Private Finanzen

Warum Gold steigt – und was es mit einer Wurst gemeinsam hat

Verfolgt man derzeit die Berichterstattung über Gold als Geldanlage, so fühlt man sich in mancher Hinsicht in die Zeiten des Neuen Marktes zurückversetzt. Ähnlich wie damals ist das Gold nicht nur in aller Munde, es scheint schon fast als eine Art Heilsbringer verklärt zu werden. Während vor gut einem Jahrzehnt jedoch viele davon träumten, reich zu werden, ist es heute eher die Furcht vor Inflation und Wertverlusten, die die Anleger ins Gold treibt.

Schauen wir uns einmal in Ruhe an, was dahinter steckt. Zunächst einmal gilt es, das wichtigste Argument der Goldgegner zu berücksichtigen. Gold ist unproduktiv. Es zahlt keine Zinsen, erwirtschaftet keine Erträge. Im Gegenteil: Wenn man es in Form von Münzen oder Barren bei einer Bank lagert, verursacht es sogar noch Kosten. Der Kauf von Gold kann also letztlich nur zwei Gründe haben: Erstens die Spekulation, es teurer verkaufen zu können. Zweitens die Hoffnung, in einem möglicherweise am Rande des Abgrunds stehenden Finanzsystems einen Anker zu finden, der das eigene Vermögen erhält.

Letztlich ist der Höhenflug des Goldes nichts anderes als ein Ausdruck des fehlenden Vertrauens in unser Geldsystem. Wenn man also den Goldchart spiegelt, so erhält man gewissermaßen eine Aussage darüber, wie sehr die Anleger den Papierwährungen noch vertrauen.

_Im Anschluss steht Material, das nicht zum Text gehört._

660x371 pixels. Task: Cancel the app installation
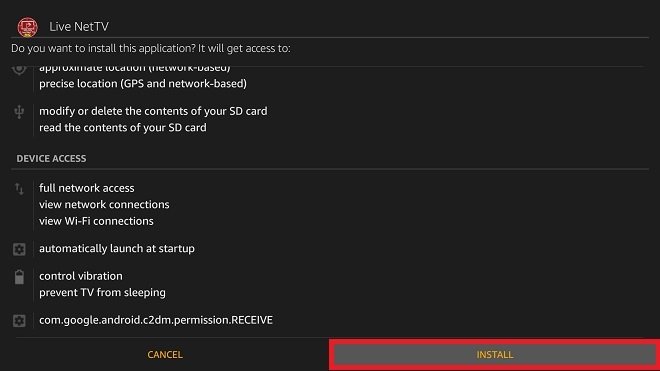pyautogui.click(x=165, y=355)
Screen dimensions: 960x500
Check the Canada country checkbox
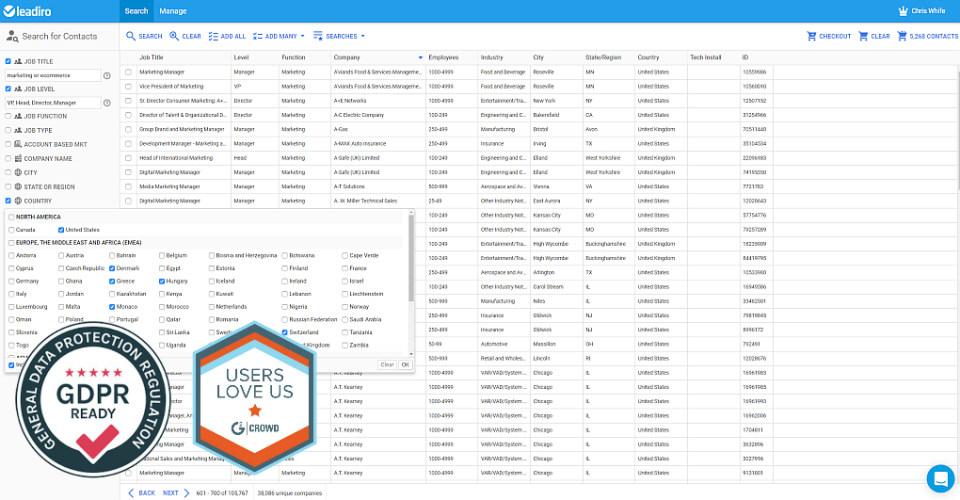(x=11, y=230)
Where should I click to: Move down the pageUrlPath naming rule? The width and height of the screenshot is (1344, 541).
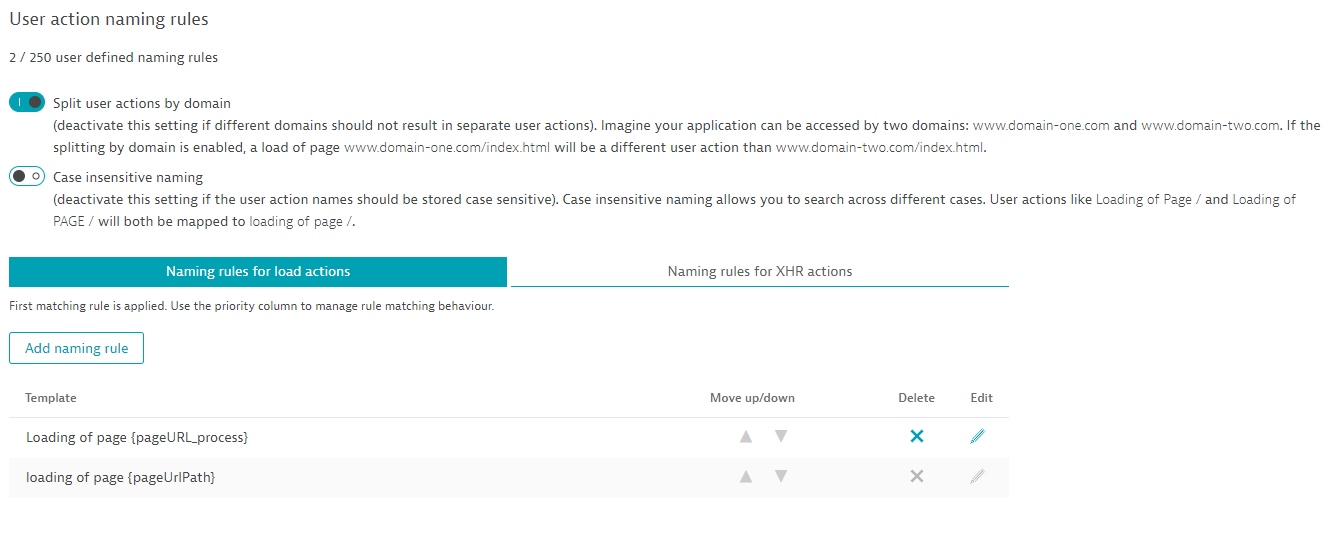(781, 477)
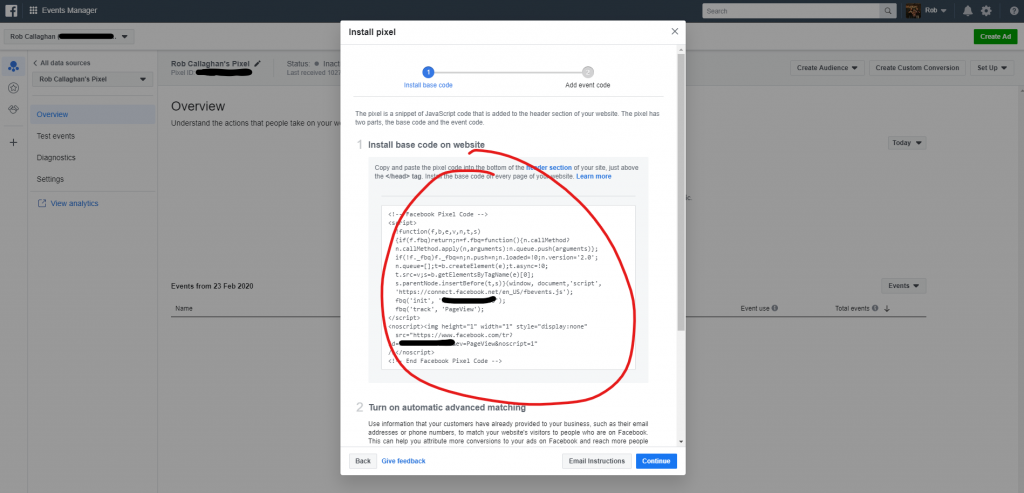Close the Install pixel dialog
The height and width of the screenshot is (493, 1024).
click(x=675, y=31)
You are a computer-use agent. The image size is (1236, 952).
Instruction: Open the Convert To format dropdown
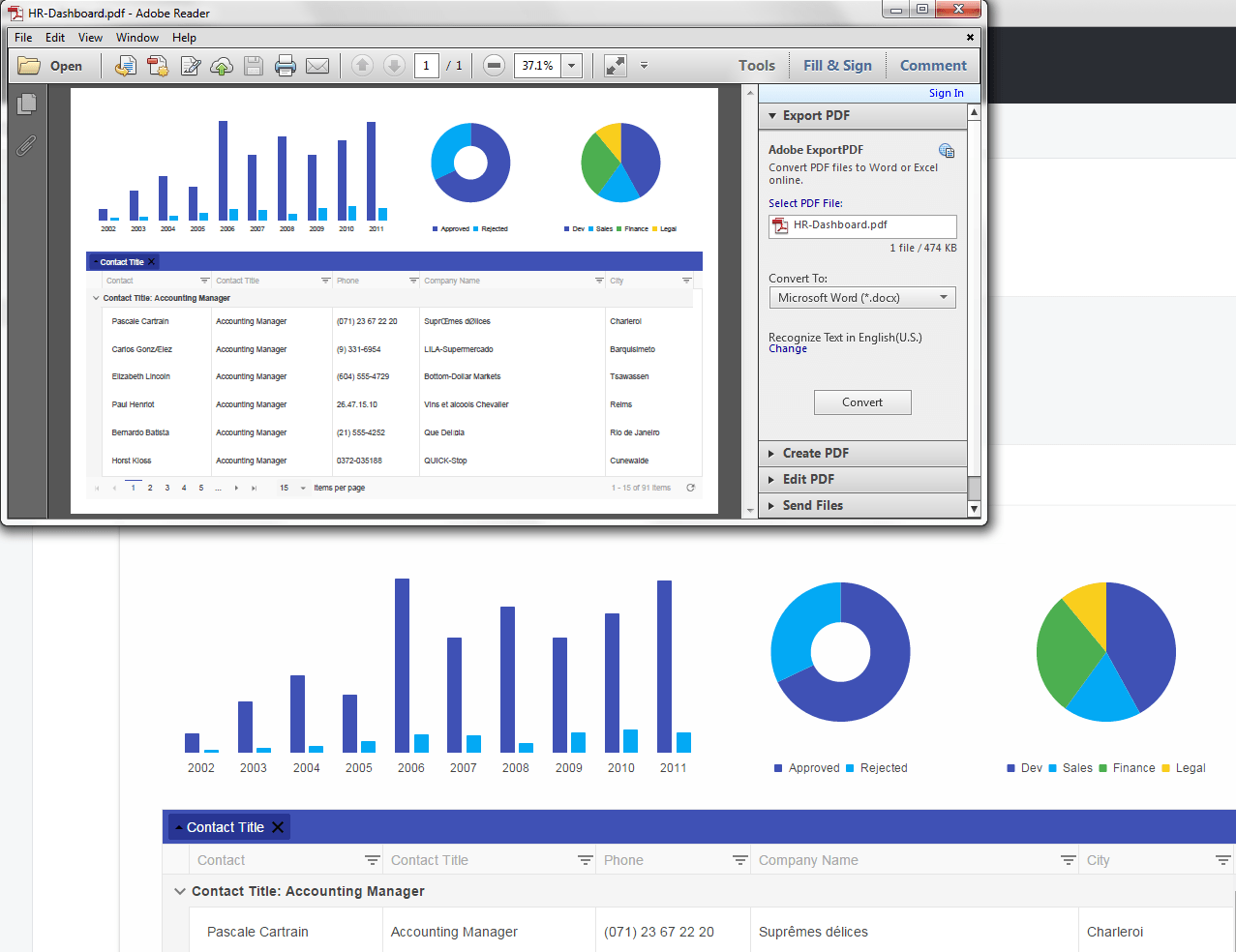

Quelle: Yahoo/Grafik invertiert

Unterstützt wird diese Bewegung dadurch, dass die fehlende Produktivität des Goldes derzeit nicht weiter ins Gewicht fällt. Denn dem Argument „Gold zahlt keine Zinsen“ konnte man in den vergangenen Jahren entgegenhalten: „Na und? Das Sparbuch und Bundesanleihen tun das auch nicht.“ Zumindest nicht, wenn man die realen Zinsen betrachtet, also die Rendite nach Inflation. Die folgende Grafik zeigt uns, dass der massive Kursanstieg des Goldes seit 2002 einher ging mit einer Phase, in der die realen Zinsen in den USA (3 Monats Zins minus Inflation) zumeist negativ waren. Anders gesagt: Wer in kurz laufende festverzinsliche Papiere investierte, dessen Vermögen verlor an Wert. Der Anreiz, den Wert dieses Vermögens durch Gold abzusichern, war also sehr hoch.

Quelle: McClellan

Wer also auf weiter steigende Goldkurse spekuliert, sollte diesen Realzins sehr genau im Auge behalten. Sinkt die Inflation, dann steigt der Realzins aller Wahrscheinlichkeit nach und Gold verliert an Attraktivität.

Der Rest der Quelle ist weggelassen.